**PROBLEM TO WORK ON**
The full listing, word for word and free of images, is the expected result.

::::

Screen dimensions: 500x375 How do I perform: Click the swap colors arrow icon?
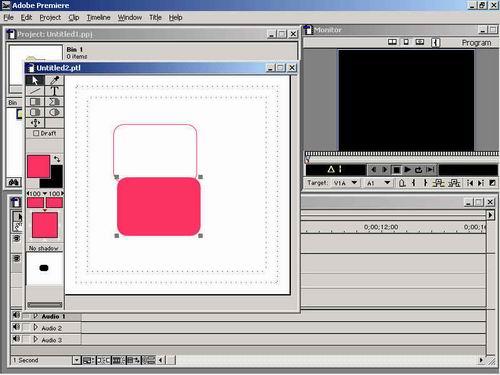click(x=57, y=159)
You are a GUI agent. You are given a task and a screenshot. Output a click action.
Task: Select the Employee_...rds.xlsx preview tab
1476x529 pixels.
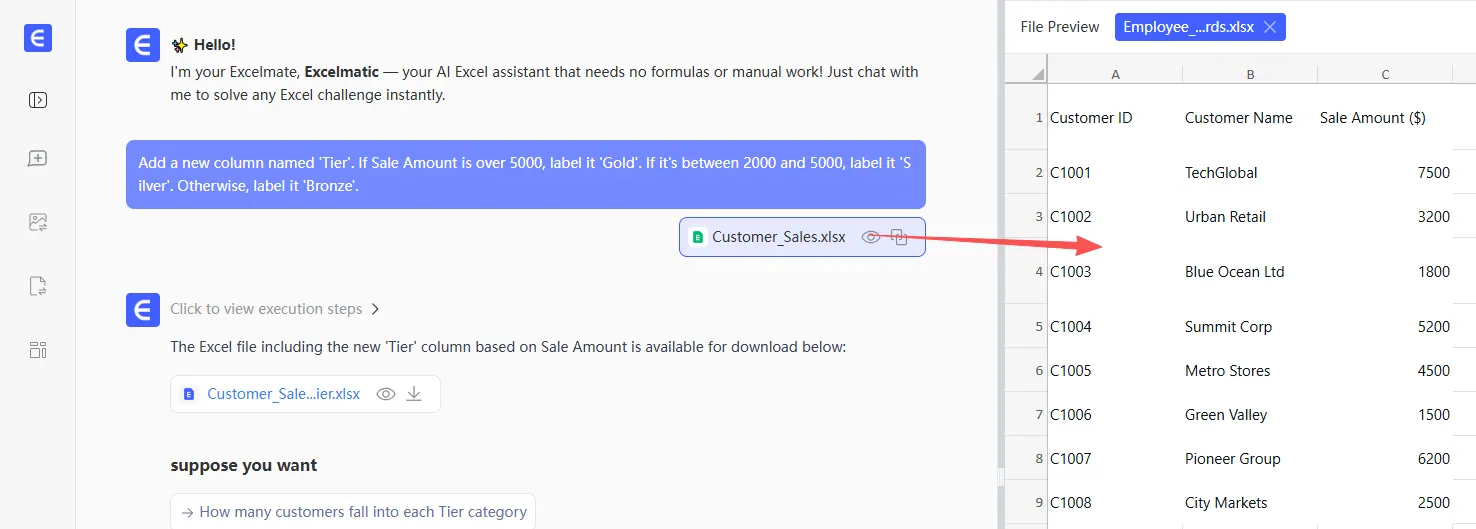[1188, 27]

::::

**EXERCISE RESULT**
Screen dimensions: 500x375 How do I perform: Click the swap colors arrow icon?
click(x=57, y=159)
You are a GUI agent. You are given a task and a screenshot. Output a click action.
Task: Select the Employee_...rds.xlsx preview tab
1476x529 pixels.
[1188, 27]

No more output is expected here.